# Faust 2.0 - Techno Horror



## TechnoHippy (Feb 22, 2013)

I'm pleased to announce that Faust 2.0 is now available on Kindle:



_The Internet witnesses the emergence of a new entity.

Is it the rebirth of an ancient evil in a new realm? Or something more dangerous?

A sexy looking avatar is granting wishes for people across the Internet. But nothing is ever truly free and for those accepting the gifts a terrible price must be paid.

Sarah Mitchell must learn the truth of this creature and stop it while it can still be stopped. She must also find out why a mysterious lawyer is present at every step.
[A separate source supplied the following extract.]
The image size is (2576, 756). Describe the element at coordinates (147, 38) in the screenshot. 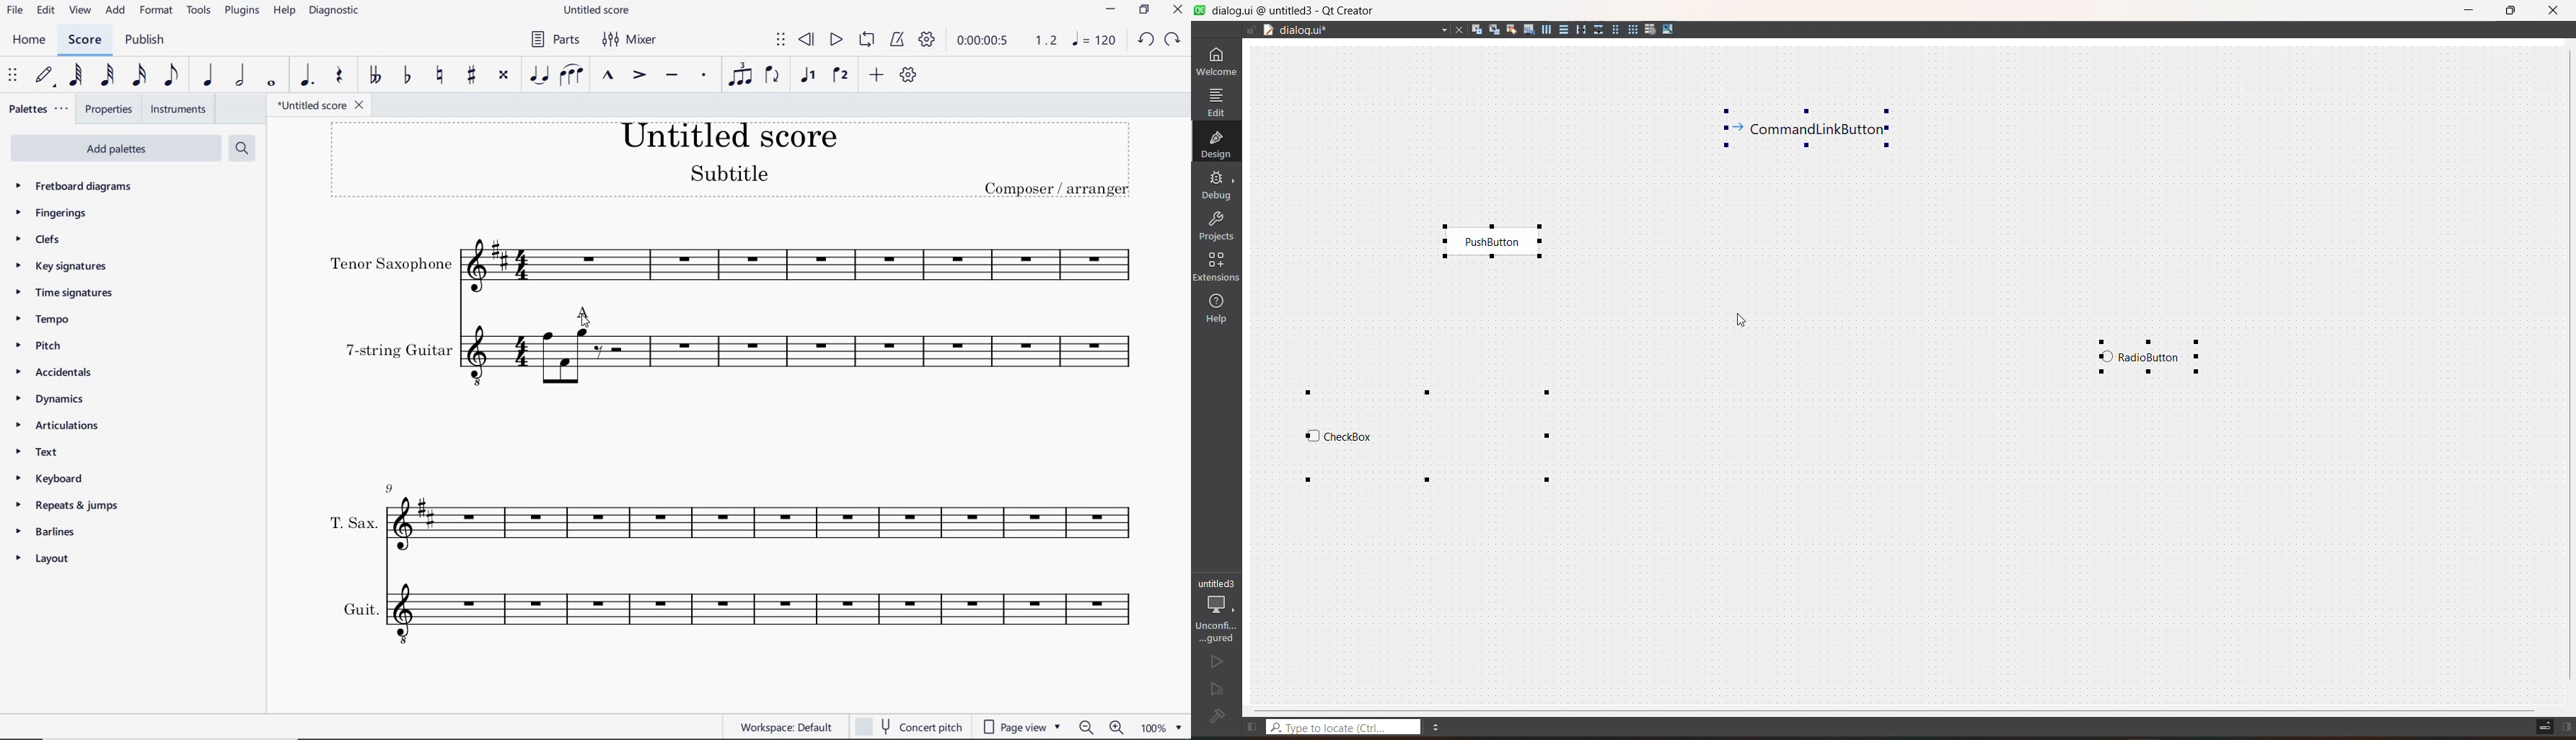

I see `PUBLISH` at that location.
Faust 2.0 is the first book in the new Mitchell & Morton series._

Why not join me on the Faust 2.0 Facebook page? https://www.facebook.com/#!/Faust2point0


----------



## Shane Ward (Jan 25, 2013)

yum, this looks intresting, nice cover and catching concept. Thanks for posting.


----------



## TechnoHippy (Feb 22, 2013)

Thanks for the kind words!


----------



## Ann in Arlington (Oct 27, 2008)

Welcome to KBoards, and congratulations on the book! 

This is just a friendly reminder that KBoards is a Readers and Kindle Fan forum. Authors are always welcome to post anywhere but, as you browse the 'boards, please keep in mind that self-promotion, of any sort, is ONLY allowed here in the Book Bazaar.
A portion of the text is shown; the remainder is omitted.